▶ _EXTRACT PROVIDED_:
-=-=-=-=-

I think if raising bees is a goal, then long hives might be pretty practical. They are very flexible in terms of space allocation. You could get quite a few mating nucs into each hive, and the way I make my top entrances, you could change space around very easily. Still have to put nucs in nuc boxes to sell, I guess.

This is an entrance/feeder board for a langstroth hive, but the principle is the same. I just routed out a 3/8" slot in the edge of my covering boards for entrances. You could put a half-dozen or so nucs in a single long hive, with division boards for each. At one point I had splits in each end of a single hive.









Probably the most worrisome criticism of this system that I've heard is that bees are more reluctant to move sideways than vertically. I haven't had any difficulty getting them to expand horizontally, but I'm a beginner, so I may run into trouble soon.


----------



## cerezha (Oct 11, 2011)

-=-=-=-=-

▶ _DATA_:
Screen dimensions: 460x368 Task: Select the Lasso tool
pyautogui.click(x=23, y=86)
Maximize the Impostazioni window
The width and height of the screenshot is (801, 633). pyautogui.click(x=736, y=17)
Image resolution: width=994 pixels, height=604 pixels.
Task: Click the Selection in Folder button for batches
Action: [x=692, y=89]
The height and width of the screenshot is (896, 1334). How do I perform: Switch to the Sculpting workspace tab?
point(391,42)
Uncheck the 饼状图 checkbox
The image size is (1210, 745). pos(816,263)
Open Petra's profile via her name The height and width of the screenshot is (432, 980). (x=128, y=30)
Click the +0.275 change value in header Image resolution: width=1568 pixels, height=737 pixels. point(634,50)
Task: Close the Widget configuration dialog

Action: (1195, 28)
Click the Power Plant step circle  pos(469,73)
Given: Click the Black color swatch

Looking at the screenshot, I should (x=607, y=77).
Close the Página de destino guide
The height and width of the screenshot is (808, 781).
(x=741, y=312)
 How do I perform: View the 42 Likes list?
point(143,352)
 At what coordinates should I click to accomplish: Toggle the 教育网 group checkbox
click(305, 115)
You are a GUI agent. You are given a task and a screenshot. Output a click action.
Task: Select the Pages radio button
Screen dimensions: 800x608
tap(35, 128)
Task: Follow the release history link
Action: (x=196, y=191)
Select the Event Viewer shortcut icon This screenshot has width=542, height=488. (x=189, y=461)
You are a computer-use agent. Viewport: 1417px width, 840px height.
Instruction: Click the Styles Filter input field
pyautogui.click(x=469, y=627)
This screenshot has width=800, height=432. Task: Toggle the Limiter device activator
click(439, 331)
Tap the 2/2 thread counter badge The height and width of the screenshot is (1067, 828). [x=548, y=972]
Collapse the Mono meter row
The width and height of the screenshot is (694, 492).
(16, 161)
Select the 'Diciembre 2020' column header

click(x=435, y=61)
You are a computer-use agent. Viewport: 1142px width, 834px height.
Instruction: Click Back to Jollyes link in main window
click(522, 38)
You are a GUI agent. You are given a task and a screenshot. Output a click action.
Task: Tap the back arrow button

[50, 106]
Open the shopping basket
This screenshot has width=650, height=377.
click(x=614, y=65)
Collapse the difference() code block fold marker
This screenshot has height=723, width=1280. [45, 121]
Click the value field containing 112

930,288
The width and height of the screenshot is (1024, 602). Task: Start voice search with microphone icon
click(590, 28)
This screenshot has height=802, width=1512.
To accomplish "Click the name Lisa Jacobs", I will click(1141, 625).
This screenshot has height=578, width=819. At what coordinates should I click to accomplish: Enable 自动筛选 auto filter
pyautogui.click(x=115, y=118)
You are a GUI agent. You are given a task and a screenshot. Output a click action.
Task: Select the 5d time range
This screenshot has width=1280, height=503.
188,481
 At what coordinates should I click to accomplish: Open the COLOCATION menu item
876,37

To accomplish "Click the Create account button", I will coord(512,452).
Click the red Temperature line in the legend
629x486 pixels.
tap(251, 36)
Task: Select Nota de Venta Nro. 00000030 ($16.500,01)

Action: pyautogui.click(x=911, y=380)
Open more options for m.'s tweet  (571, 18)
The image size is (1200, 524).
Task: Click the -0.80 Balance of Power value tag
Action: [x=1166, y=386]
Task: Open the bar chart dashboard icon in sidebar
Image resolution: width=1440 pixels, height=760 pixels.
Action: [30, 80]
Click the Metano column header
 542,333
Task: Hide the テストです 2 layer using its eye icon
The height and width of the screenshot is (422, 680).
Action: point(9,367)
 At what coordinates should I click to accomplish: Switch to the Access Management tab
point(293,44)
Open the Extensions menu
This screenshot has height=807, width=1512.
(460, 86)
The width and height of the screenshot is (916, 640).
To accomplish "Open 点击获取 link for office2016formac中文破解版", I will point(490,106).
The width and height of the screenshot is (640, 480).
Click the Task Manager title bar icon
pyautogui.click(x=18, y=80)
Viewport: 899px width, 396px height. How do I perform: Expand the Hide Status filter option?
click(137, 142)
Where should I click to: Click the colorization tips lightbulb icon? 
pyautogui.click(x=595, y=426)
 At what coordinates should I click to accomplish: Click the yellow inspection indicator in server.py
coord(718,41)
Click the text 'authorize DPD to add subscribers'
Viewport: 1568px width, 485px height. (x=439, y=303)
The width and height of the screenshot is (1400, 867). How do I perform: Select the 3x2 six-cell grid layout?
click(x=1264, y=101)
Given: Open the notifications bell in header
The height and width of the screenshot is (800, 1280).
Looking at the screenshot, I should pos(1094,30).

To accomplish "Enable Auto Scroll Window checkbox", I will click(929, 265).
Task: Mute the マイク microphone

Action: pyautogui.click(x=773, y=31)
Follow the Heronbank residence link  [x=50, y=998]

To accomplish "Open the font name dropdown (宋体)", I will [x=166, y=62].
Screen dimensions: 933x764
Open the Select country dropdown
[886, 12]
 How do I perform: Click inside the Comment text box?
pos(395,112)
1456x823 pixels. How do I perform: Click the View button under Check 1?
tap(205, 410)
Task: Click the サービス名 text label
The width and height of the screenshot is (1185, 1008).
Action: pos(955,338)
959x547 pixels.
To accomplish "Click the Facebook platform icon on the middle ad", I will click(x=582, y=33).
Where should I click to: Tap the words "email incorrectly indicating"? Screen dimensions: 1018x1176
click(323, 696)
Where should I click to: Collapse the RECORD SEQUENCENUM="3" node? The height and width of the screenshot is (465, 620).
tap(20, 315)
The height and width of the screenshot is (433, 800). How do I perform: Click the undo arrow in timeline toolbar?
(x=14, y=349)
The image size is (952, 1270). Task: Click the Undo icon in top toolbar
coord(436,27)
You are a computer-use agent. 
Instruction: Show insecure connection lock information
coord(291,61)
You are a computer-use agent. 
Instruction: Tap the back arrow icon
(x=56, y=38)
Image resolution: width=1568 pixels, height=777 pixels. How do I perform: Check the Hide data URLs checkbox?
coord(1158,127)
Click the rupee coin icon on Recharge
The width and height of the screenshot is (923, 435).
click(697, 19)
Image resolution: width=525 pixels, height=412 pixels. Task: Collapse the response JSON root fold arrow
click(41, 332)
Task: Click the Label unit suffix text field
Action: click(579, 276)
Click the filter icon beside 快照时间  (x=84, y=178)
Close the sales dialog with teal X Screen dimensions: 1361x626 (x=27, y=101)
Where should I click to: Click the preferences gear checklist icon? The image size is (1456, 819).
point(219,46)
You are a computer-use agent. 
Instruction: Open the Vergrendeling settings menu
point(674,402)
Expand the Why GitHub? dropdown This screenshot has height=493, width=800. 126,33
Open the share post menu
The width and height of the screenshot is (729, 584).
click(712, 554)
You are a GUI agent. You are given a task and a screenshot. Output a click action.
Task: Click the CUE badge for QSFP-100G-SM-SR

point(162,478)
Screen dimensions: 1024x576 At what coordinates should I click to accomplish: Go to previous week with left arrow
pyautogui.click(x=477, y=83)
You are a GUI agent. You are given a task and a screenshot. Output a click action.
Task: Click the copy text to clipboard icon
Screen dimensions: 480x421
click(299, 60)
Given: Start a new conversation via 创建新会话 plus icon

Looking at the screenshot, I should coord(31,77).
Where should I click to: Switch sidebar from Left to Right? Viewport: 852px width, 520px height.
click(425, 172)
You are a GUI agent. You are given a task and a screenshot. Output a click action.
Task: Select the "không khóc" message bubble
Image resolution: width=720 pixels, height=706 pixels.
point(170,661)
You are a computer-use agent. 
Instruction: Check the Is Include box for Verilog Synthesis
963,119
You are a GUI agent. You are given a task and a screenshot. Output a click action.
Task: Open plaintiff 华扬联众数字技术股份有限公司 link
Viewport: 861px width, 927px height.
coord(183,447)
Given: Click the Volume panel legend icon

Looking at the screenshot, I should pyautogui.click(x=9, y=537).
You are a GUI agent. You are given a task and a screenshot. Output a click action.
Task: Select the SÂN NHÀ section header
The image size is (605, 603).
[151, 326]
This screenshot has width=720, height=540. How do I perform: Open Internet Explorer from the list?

-=-=-=-=-

▶ _SET OF TASKS_:
**a.** In the long-hive thread, what does the writer say is probably the most worrisome criticism of the system?
**b.** Do these statements agree with the long-hive thread? Answer yes or no for each and quote the deciding words. (i) A single long hive could hold about six nucs, each with its own division board. (ii) The writer has had difficulty getting bees to expand horizontally. (iii) The writer suggests that nucs for sale would still need nuc boxes.
**c.** Carry the long-hive thread forward from where it stops.

▶ _RESPONSES_:
**a.** Bees are more reluctant to move sideways than vertically.

**b.**
(i) Yes: "You could put a half-dozen or so nucs in a single long hive, with division boards for each."
(ii) No: "I haven't had any difficulty getting them to expand horizontally"
(iii) Yes: "Still have to put nucs in nuc boxes to sell, I guess."

**c.**
I really think, that for backyard beekeeping, long hive is a really good choice:
- easy to build;
- bees love deep frames! 
- bees ARE calmer in the long hive!
- management is easy
- etc.

I have Lang and the long one. My long hive is 20 frames - it is too short, but it could be easily supered with standard Lang boxes. My personal mistake is that I am using top-bars instead the foundationless frame. Comb with honey is too heavy - a few times it collapsed. I added sides to my TBs and problem solved  

Rhaldridge made a good point - this hive is *much-much calmer *than others (Langs). In Russia, long hives are quite popular and people reported 100-200 kilos honey yield per hive. They also "winter" Russian winter  Right now, my long hive is a hybrid - long and vertical. It is in the shape of "L" now. I tried to split long hive unsuccessfully, as a result, bees occupied vertical part (which supposed to be a split) and now it is a nest. Horizontal part is a storage.

Oldtimer from New Zealand thinks that long hives are less productive than Langs and it is more natural for bees to expand vertically. I have to admit, that my bees love both parts vertical and horizontal


----------



## Oldtimer (Jul 4, 2010)

.
Thanks for the thoughts Cerezha and I've got to say it was a great pleasure looking at the beautiful pics both you and Raldridge have posted of the nice honeycombs.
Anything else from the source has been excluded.